◆ GIVEN DATA ◆
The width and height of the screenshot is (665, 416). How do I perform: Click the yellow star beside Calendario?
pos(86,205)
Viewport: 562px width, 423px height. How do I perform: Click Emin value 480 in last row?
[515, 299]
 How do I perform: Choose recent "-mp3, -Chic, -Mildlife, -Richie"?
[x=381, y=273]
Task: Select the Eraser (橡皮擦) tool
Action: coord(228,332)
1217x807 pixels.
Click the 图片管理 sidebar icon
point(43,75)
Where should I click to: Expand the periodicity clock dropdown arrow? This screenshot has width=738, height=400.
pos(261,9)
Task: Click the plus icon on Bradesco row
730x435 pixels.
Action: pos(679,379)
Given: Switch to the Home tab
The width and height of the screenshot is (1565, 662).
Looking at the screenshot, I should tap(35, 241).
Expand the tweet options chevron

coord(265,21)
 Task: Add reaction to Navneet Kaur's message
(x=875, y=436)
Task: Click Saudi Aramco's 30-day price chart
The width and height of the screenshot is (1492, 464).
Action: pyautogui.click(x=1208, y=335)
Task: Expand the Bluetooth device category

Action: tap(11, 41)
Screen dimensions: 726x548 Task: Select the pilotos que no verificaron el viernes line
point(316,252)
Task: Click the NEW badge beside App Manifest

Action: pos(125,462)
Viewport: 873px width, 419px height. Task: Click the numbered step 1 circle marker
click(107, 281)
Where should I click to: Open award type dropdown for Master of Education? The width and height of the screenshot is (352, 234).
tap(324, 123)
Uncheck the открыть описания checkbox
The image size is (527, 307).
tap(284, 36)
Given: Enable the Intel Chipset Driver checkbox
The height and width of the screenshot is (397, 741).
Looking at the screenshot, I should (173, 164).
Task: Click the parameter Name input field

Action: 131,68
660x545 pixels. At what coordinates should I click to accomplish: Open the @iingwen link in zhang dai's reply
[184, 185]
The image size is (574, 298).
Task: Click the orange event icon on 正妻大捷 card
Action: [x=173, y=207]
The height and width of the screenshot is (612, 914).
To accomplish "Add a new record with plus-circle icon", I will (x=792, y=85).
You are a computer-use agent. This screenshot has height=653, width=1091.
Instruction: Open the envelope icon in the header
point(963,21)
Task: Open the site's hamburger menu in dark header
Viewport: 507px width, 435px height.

◆ TASK TO COMPLETE ◆
Some lines in the data above hold the string "plus". Find and copy each of them.

◆ TASK OUTPUT ◆
Task: Click the plus icon on Bradesco row
To accomplish "Add a new record with plus-circle icon", I will (x=792, y=85).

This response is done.